_To do:_ From the entries below, work out the number of lines that hold the word "Voir", and give that number alone.

(Beginning of Dataset extract)

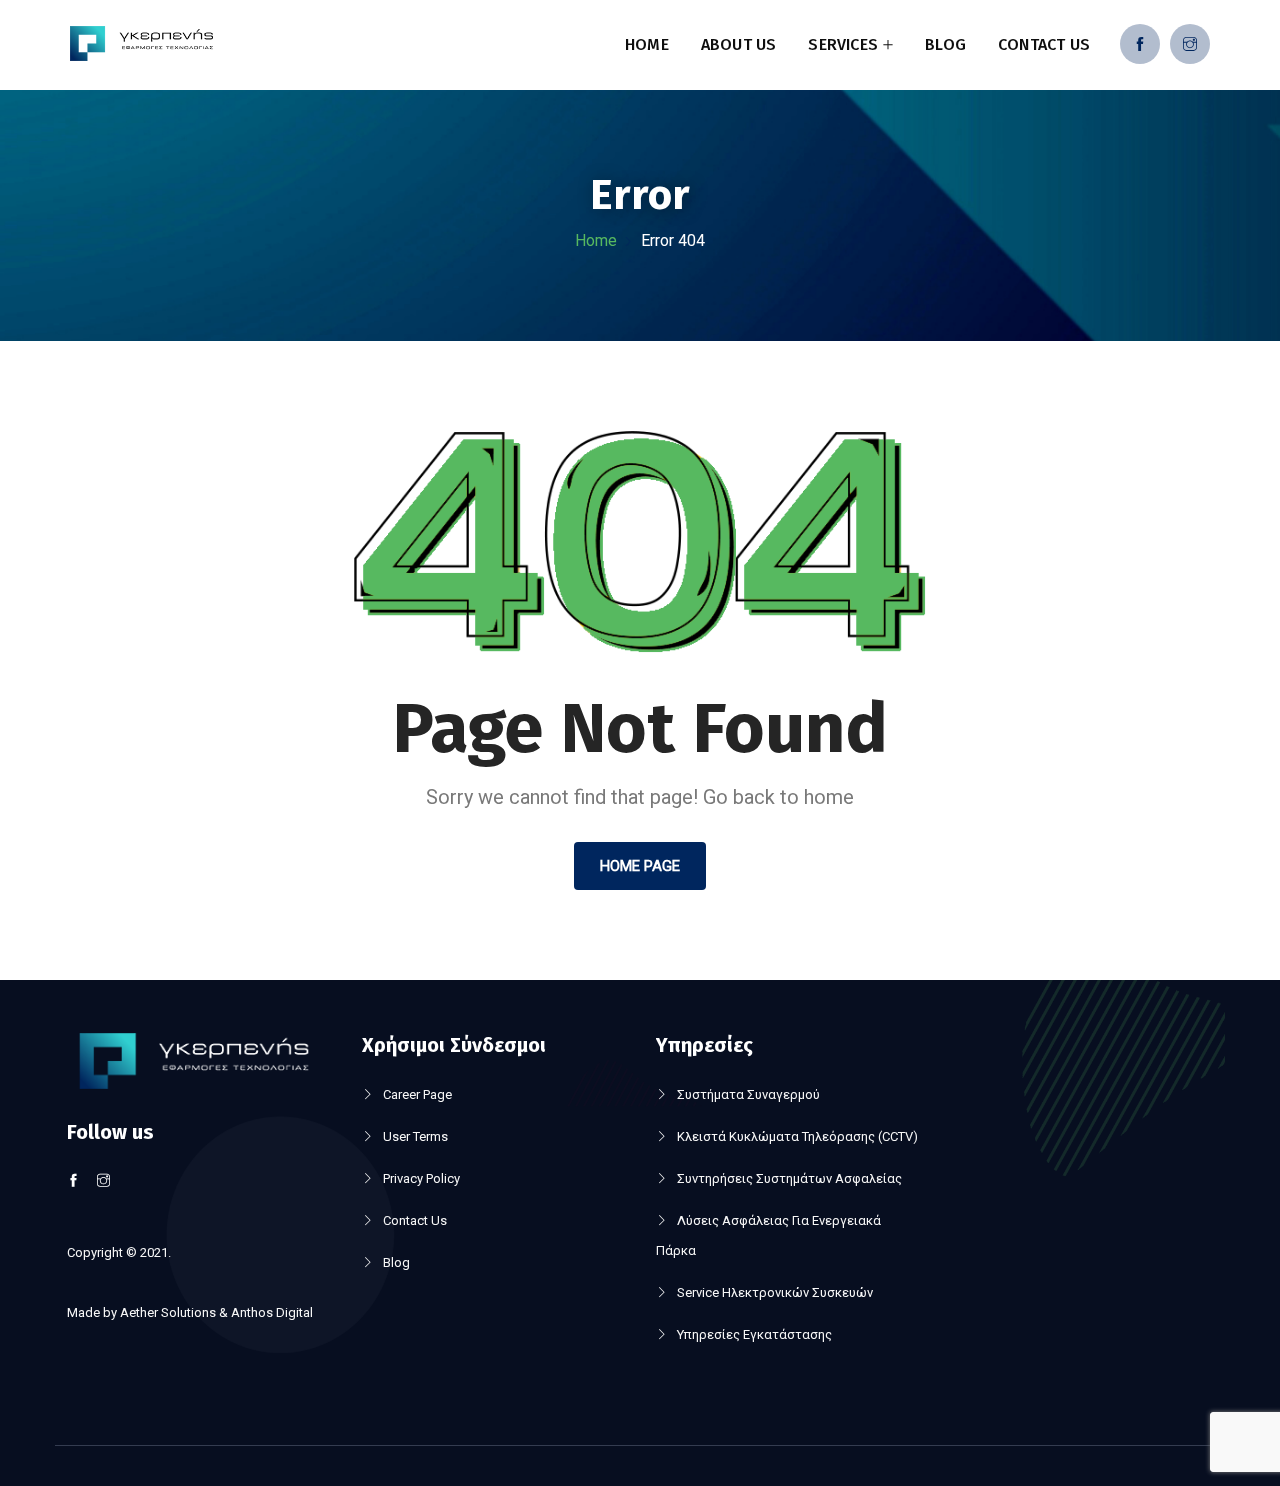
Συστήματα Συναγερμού (748, 1094)
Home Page (640, 866)
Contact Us (1044, 44)
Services (843, 44)
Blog (945, 44)
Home (647, 44)
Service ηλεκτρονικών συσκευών (775, 1292)
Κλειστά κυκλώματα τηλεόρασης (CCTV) (797, 1136)
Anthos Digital (272, 1312)
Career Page (417, 1094)
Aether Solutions (168, 1312)
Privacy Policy (421, 1178)
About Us (739, 44)
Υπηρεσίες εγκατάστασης (754, 1334)
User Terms (415, 1136)
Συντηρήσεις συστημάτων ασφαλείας (789, 1178)
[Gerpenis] (141, 45)
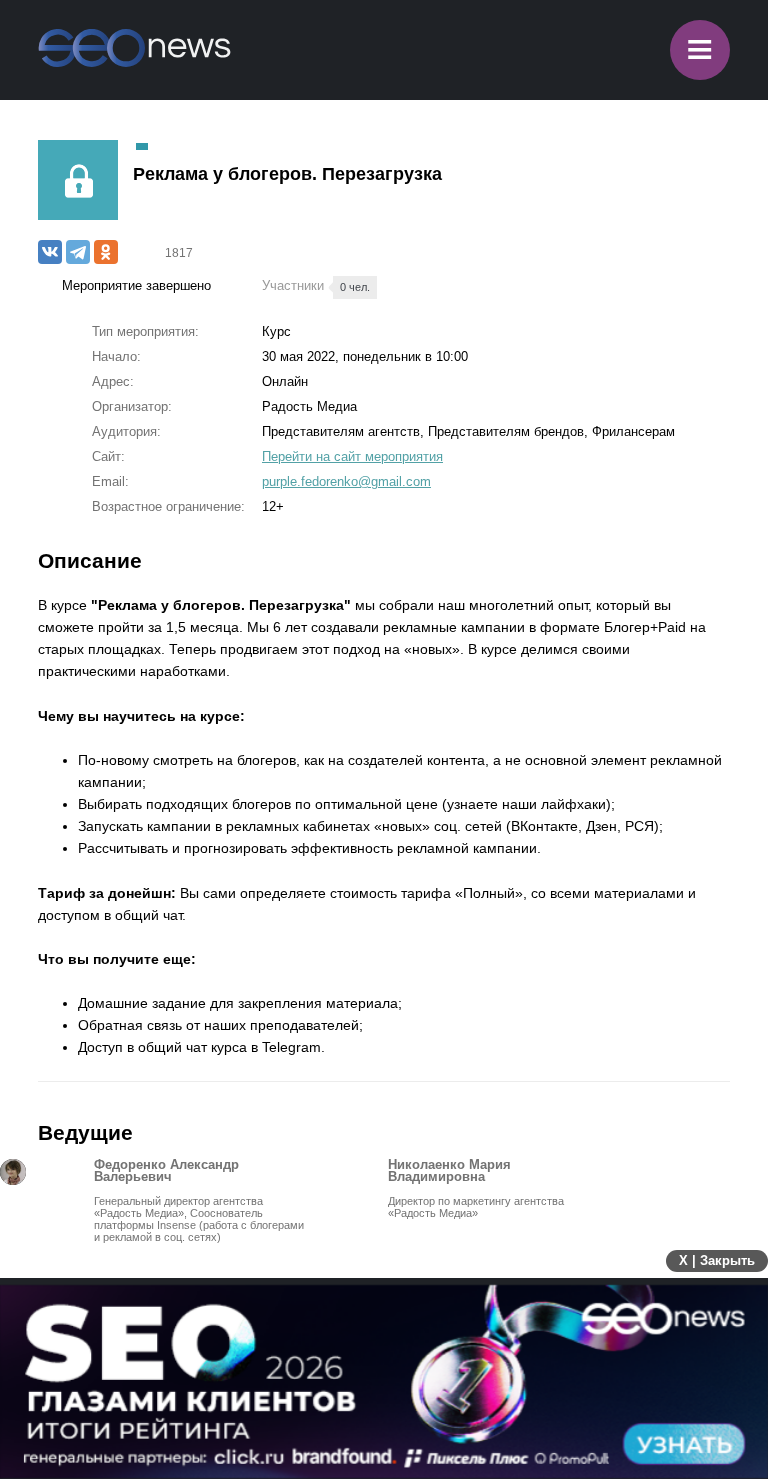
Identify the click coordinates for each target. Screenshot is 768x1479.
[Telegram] (78, 252)
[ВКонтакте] (50, 252)
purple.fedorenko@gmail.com (346, 481)
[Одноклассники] (106, 252)
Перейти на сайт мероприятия (352, 456)
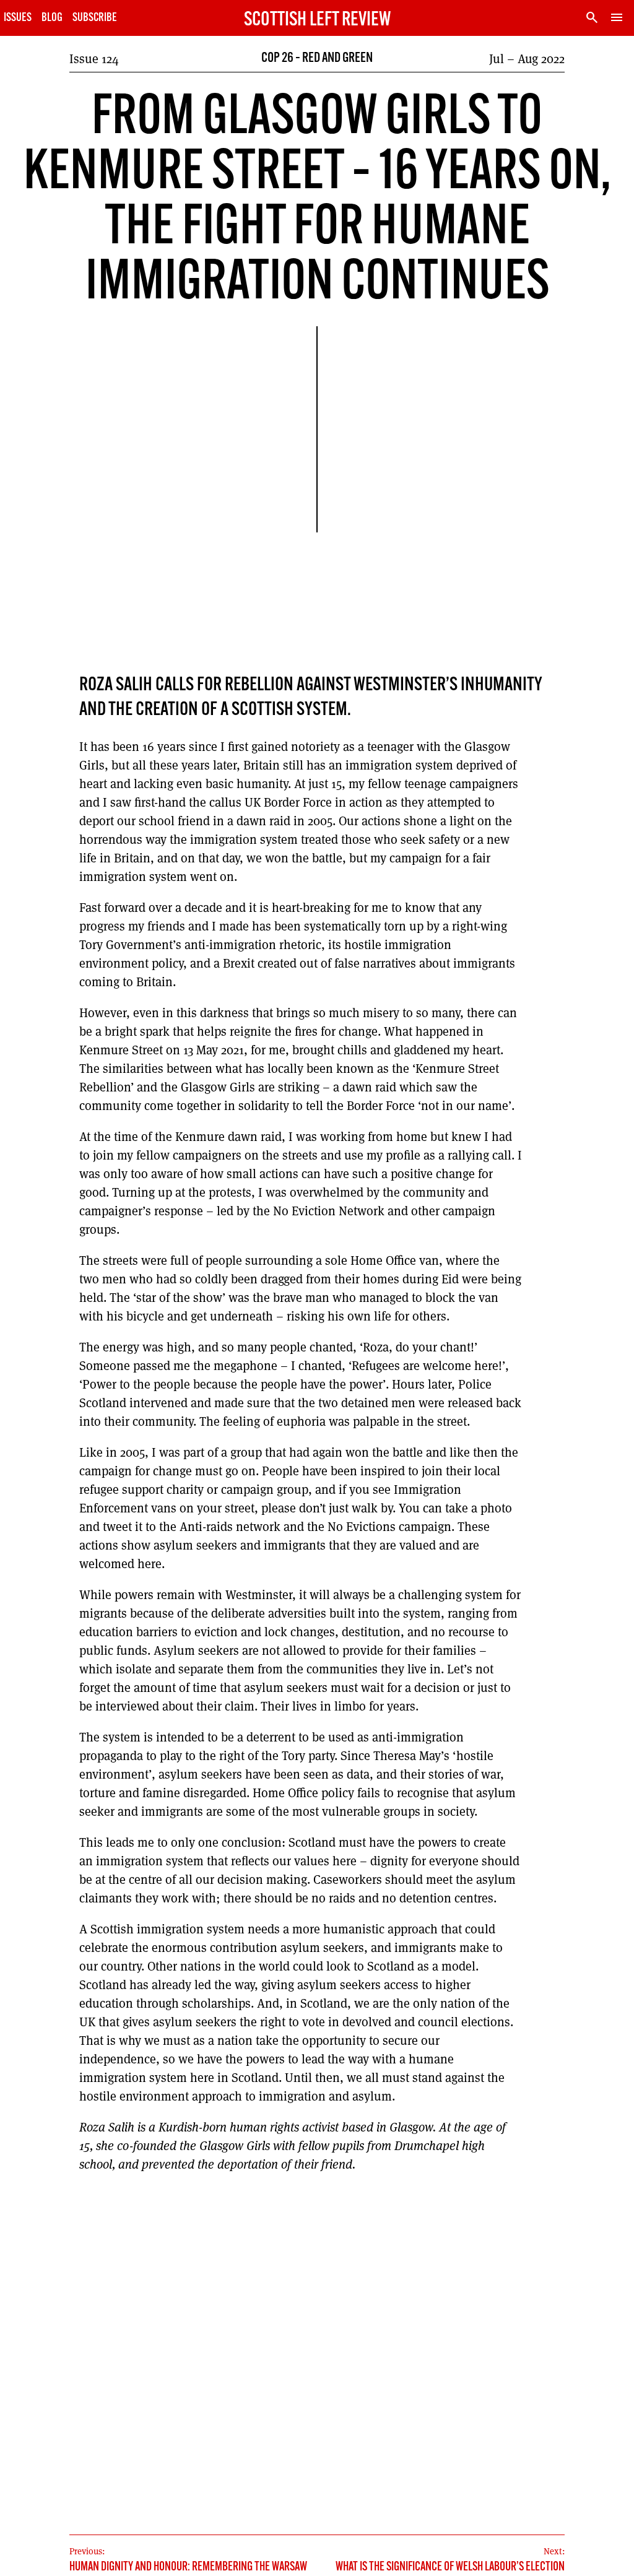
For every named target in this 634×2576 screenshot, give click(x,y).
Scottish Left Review (317, 20)
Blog (52, 18)
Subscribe (94, 18)
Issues (18, 18)
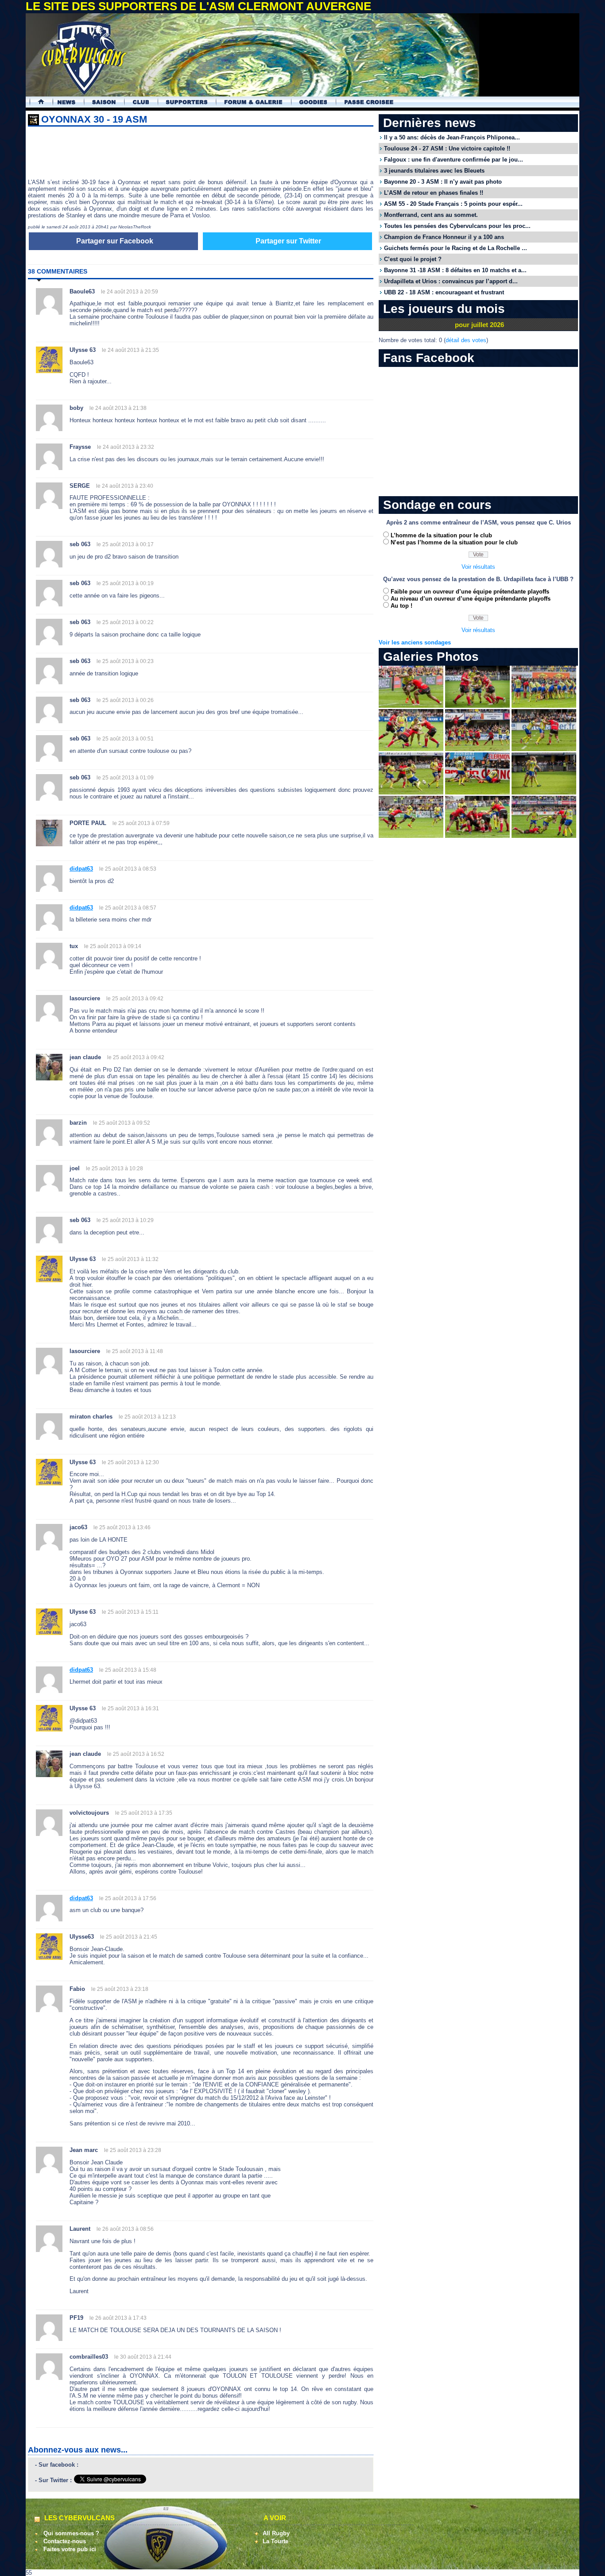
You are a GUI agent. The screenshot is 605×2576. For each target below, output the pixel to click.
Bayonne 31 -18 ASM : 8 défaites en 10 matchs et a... (455, 270)
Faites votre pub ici (69, 2549)
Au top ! (401, 605)
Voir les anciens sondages (415, 642)
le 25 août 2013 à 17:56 (127, 1898)
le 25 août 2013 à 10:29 (125, 1220)
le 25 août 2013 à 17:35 (143, 1813)
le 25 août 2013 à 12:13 (147, 1417)
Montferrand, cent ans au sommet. (431, 215)
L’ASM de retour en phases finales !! (433, 192)
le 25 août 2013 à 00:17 (125, 544)
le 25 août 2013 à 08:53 (127, 869)
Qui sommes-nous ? (71, 2533)
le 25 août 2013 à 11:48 (134, 1351)
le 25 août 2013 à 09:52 (121, 1123)
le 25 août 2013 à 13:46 (122, 1527)
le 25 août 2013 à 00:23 (125, 661)
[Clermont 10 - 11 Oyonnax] (411, 705)
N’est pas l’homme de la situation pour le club (454, 542)
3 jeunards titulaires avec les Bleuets (434, 170)
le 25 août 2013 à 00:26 (125, 700)
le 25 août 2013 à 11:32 (130, 1259)
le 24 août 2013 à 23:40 (124, 486)
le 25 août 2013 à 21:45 (128, 1937)
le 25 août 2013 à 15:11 (130, 1612)
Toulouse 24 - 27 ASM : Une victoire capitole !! (447, 148)
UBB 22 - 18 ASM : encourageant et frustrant (444, 292)
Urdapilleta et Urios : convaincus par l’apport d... (451, 281)
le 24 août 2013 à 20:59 (129, 292)
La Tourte (275, 2541)
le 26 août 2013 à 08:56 (125, 2229)
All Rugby (276, 2533)
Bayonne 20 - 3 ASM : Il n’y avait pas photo (443, 181)
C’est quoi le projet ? (413, 259)
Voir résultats (478, 566)
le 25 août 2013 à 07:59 (141, 823)
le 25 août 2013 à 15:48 (127, 1670)
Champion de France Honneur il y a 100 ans (444, 237)
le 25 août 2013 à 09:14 (112, 946)
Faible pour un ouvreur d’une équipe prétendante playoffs (470, 591)
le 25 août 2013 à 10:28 (114, 1168)
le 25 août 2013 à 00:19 (125, 583)
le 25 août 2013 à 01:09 (125, 778)
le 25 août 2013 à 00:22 (125, 622)
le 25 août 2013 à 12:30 (130, 1462)
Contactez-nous (64, 2541)
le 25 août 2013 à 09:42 (134, 998)
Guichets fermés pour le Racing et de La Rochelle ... (455, 248)
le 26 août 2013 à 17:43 (118, 2318)
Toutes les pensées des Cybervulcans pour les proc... (457, 226)
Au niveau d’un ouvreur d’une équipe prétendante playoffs (471, 598)
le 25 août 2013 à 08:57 (127, 908)
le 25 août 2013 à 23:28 (132, 2150)
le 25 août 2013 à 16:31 (130, 1708)
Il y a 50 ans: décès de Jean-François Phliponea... (452, 137)
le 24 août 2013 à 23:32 (125, 447)
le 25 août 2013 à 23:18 (119, 1989)
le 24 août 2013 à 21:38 (118, 408)
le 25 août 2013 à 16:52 (135, 1754)
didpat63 (81, 868)
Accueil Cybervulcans (37, 102)
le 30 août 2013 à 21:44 (142, 2357)
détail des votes (466, 340)
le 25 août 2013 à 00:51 (125, 739)
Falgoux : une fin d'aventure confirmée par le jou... (453, 159)
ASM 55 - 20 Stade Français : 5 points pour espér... (453, 204)
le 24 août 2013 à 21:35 (130, 350)
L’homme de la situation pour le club (441, 535)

(End of Dataset extract)

_Result for this exercise:_ 2